Given records Start Marker
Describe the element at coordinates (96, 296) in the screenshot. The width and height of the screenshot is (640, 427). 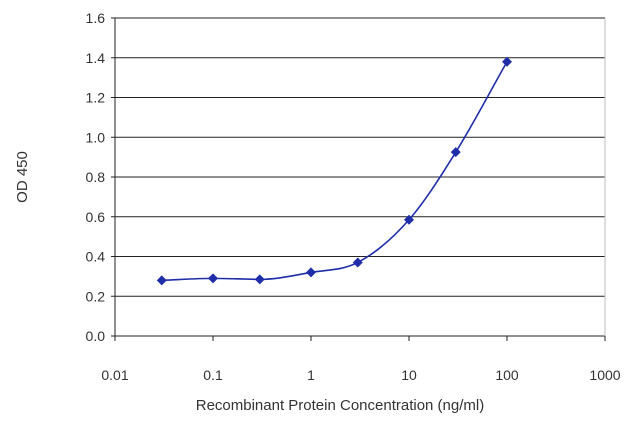
I see `y-tick-label: 0.2` at that location.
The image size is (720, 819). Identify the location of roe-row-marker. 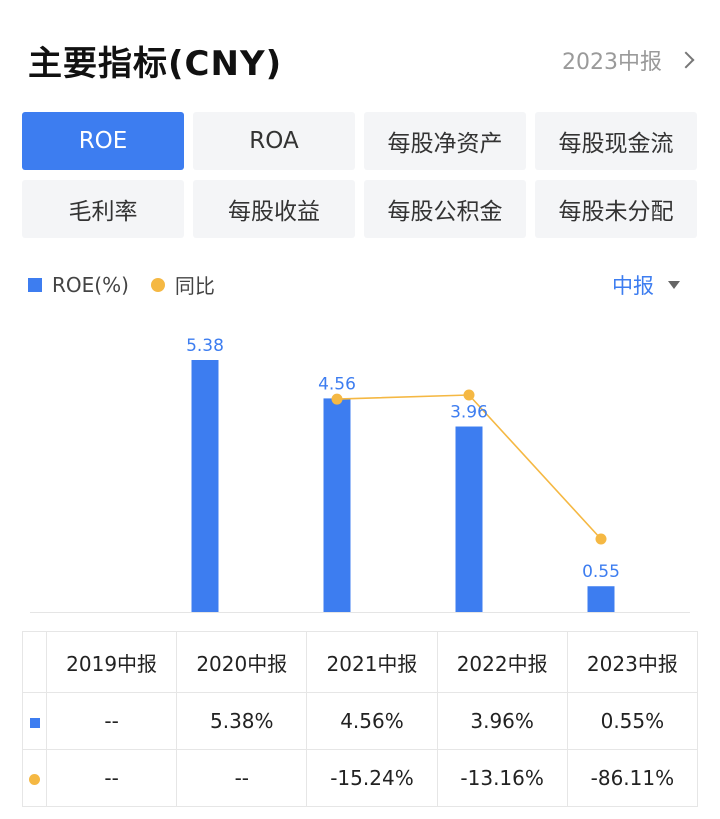
(34, 721).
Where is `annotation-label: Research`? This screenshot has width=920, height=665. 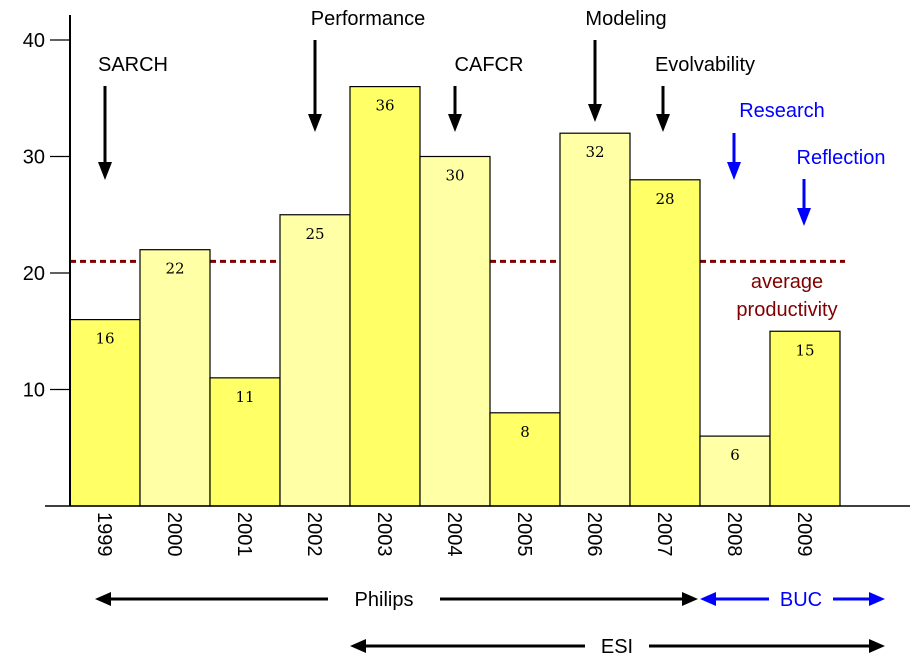
annotation-label: Research is located at coordinates (782, 111).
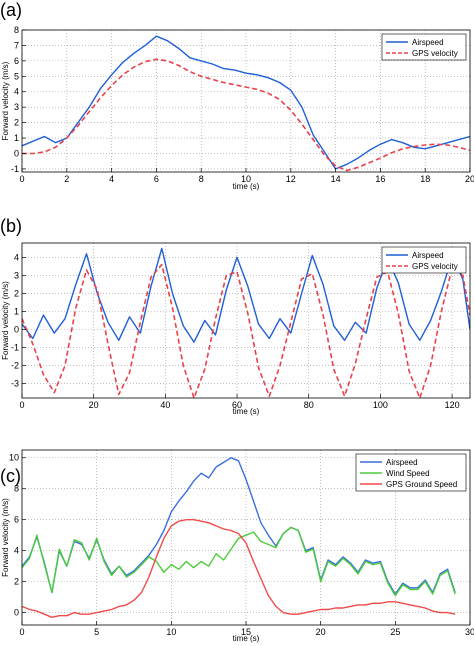 Image resolution: width=474 pixels, height=646 pixels. Describe the element at coordinates (336, 179) in the screenshot. I see `x-tick-label: 14` at that location.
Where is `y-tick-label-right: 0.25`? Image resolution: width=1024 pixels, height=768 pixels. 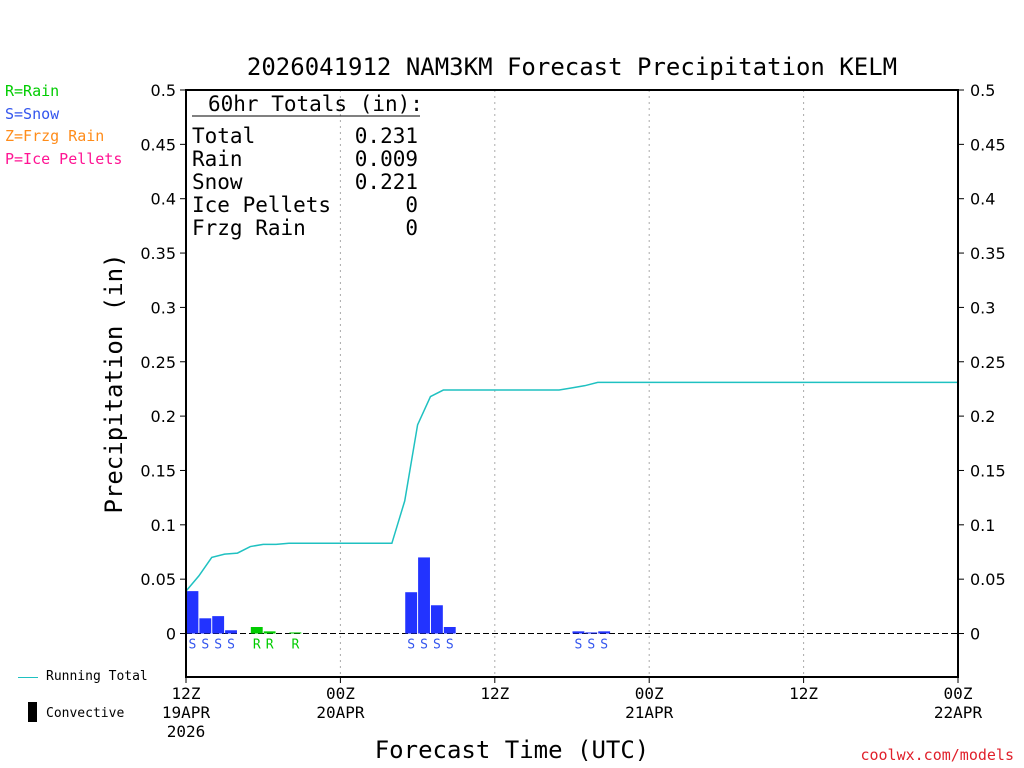
y-tick-label-right: 0.25 is located at coordinates (988, 362).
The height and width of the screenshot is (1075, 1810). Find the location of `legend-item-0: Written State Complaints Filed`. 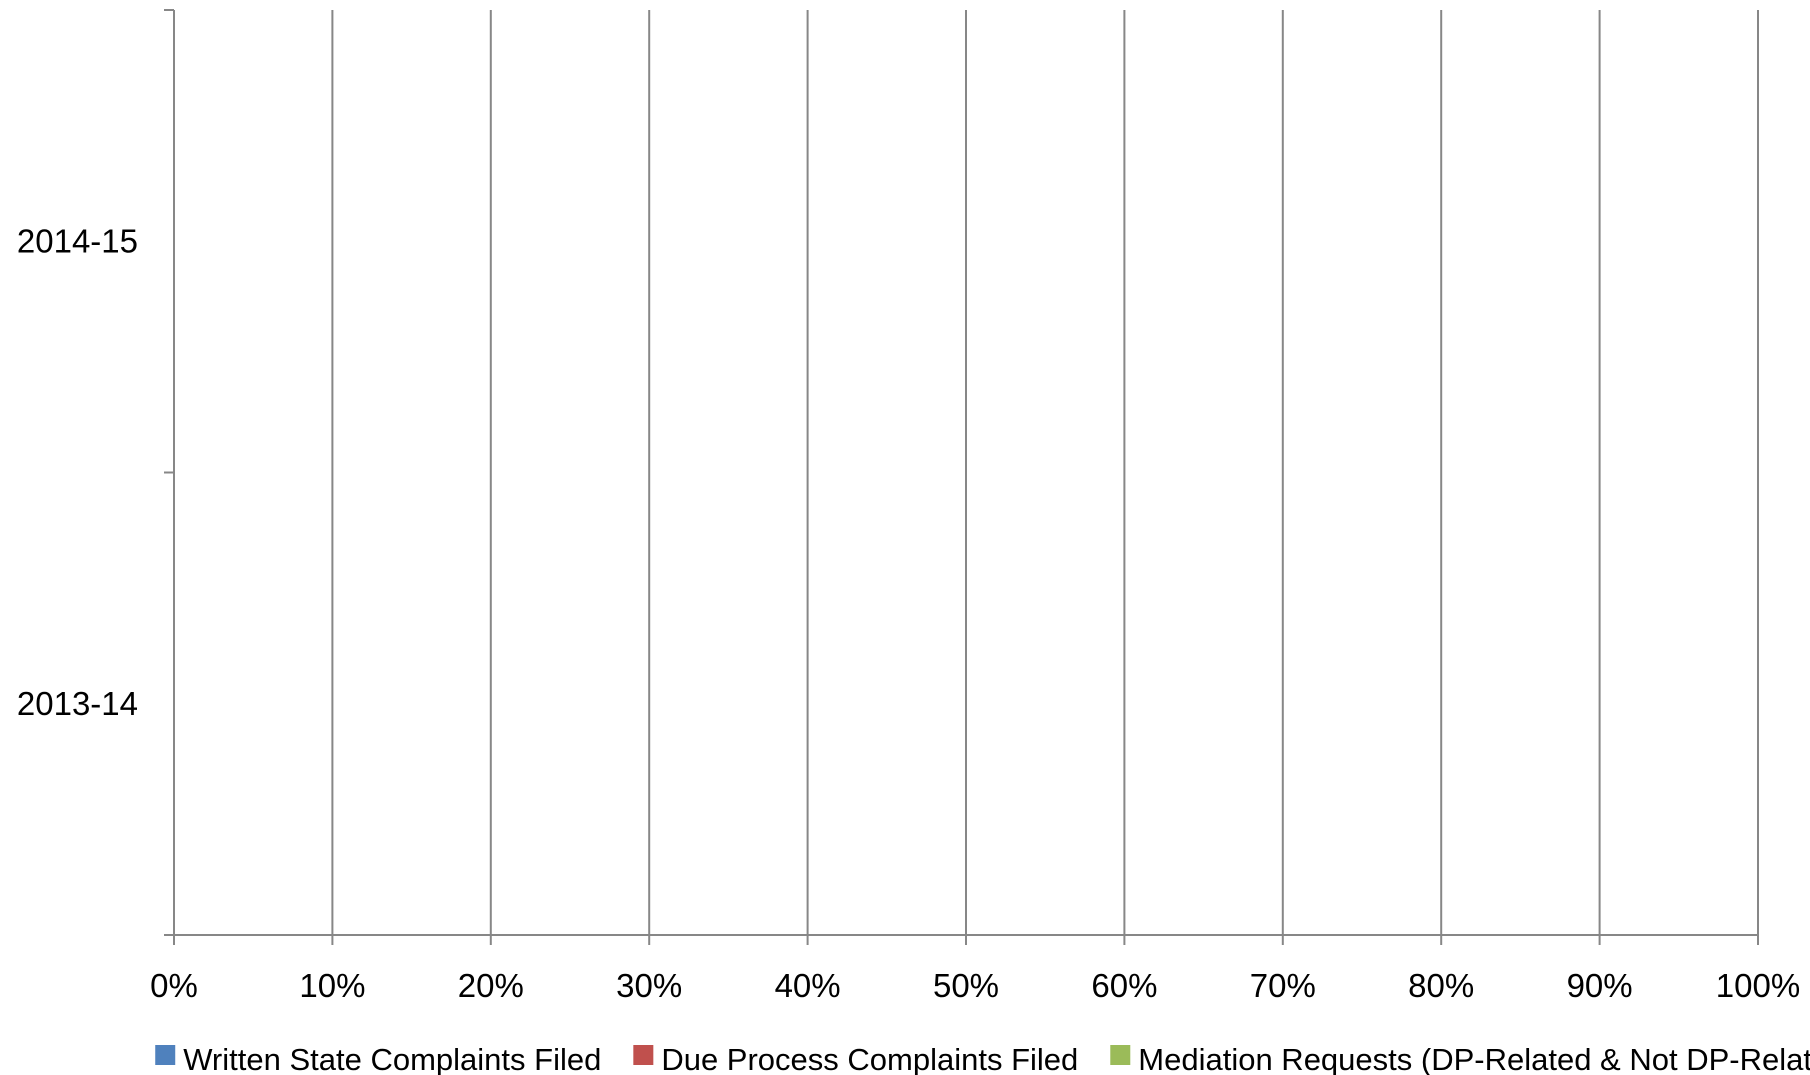

legend-item-0: Written State Complaints Filed is located at coordinates (378, 1058).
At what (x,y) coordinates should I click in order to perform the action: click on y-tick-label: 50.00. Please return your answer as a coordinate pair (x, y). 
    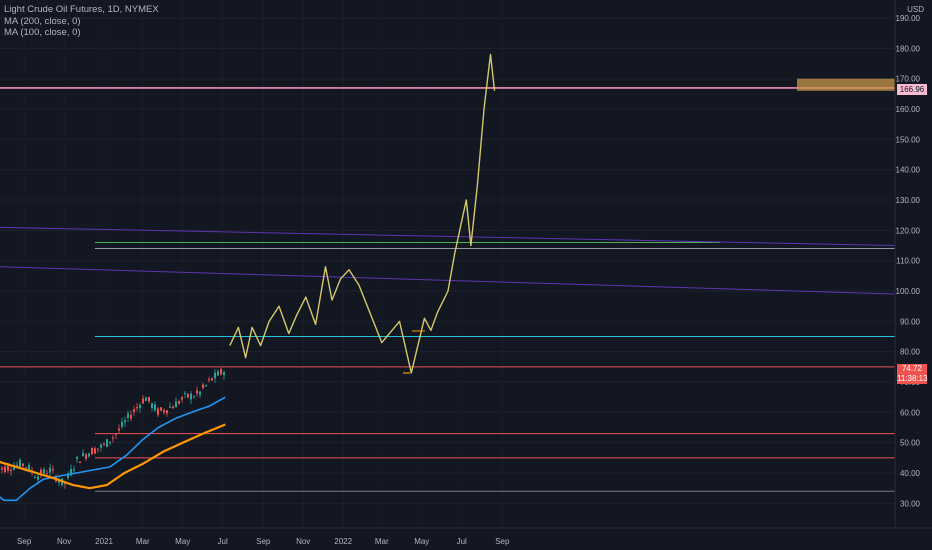
    Looking at the image, I should click on (910, 444).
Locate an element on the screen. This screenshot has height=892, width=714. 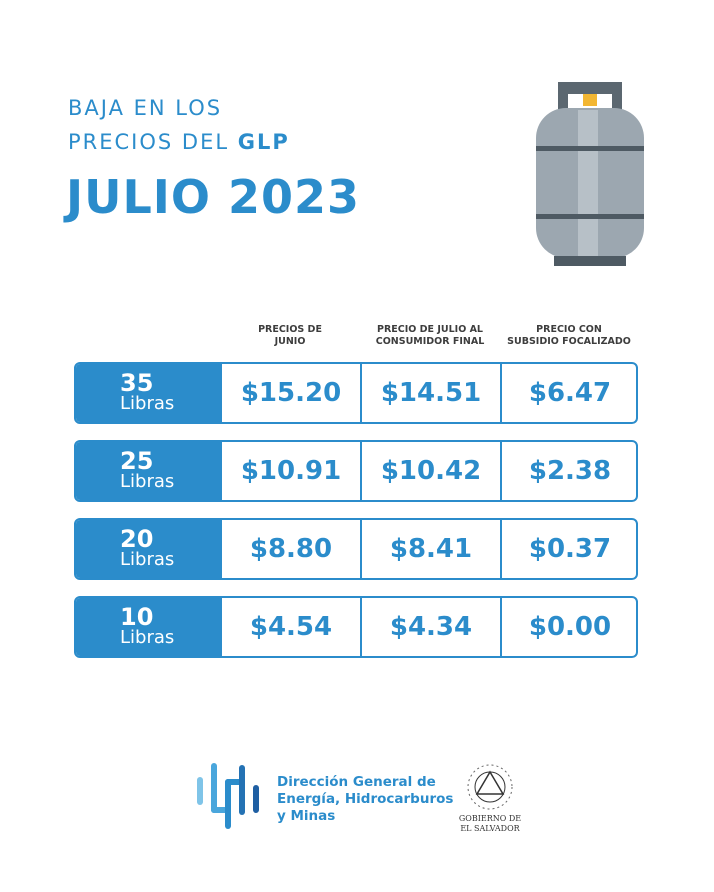
gas-cylinder-icon is located at coordinates (590, 174).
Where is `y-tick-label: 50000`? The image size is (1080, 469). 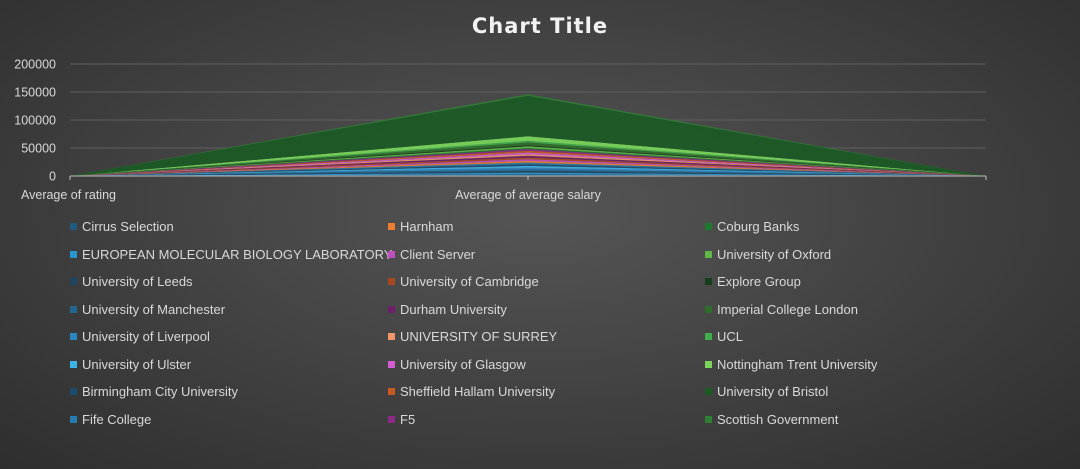 y-tick-label: 50000 is located at coordinates (38, 149).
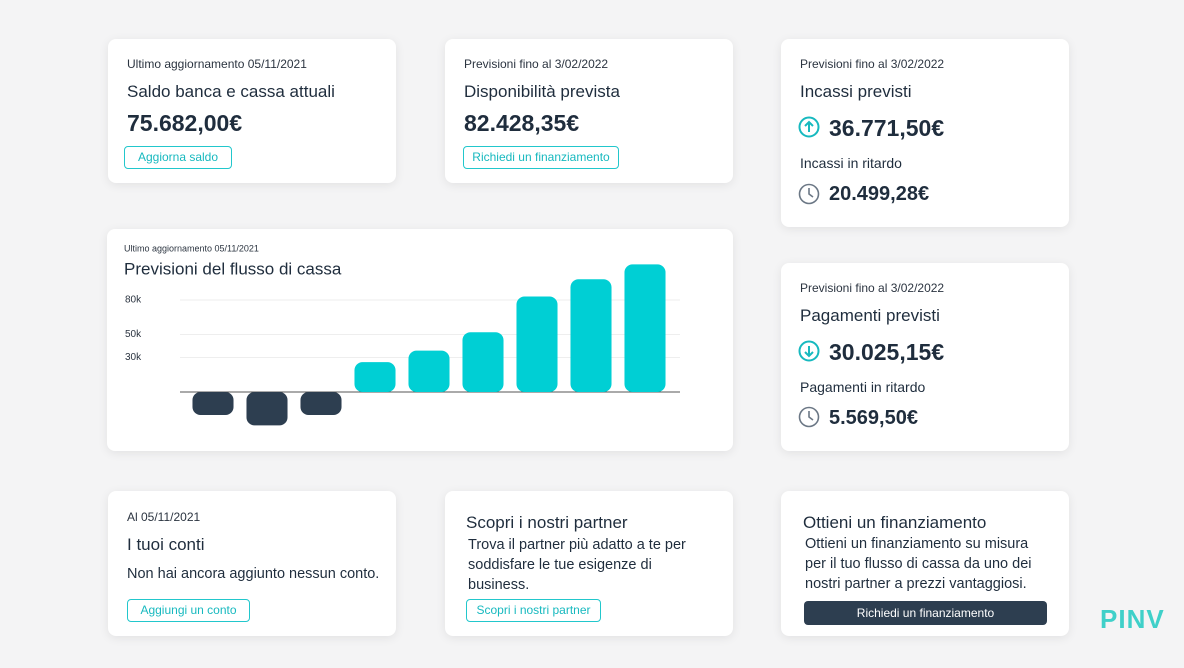 The height and width of the screenshot is (668, 1184). Describe the element at coordinates (1132, 619) in the screenshot. I see `brand-logo: PINV` at that location.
Given records End Marker
▶ **Problem to solve**
Can you reproduce the data above word for word, from the line with "has width=920, height=665." to the line with "Image resolution: width=474", both included, and omit the pictures?

▶ **Answer for this exercise**
Where is `annotation-label: Research`? This screenshot has width=920, height=665. 
annotation-label: Research is located at coordinates (782, 111).
 Image resolution: width=474 pixels, height=646 pixels. Describe the element at coordinates (336, 179) in the screenshot. I see `x-tick-label: 14` at that location.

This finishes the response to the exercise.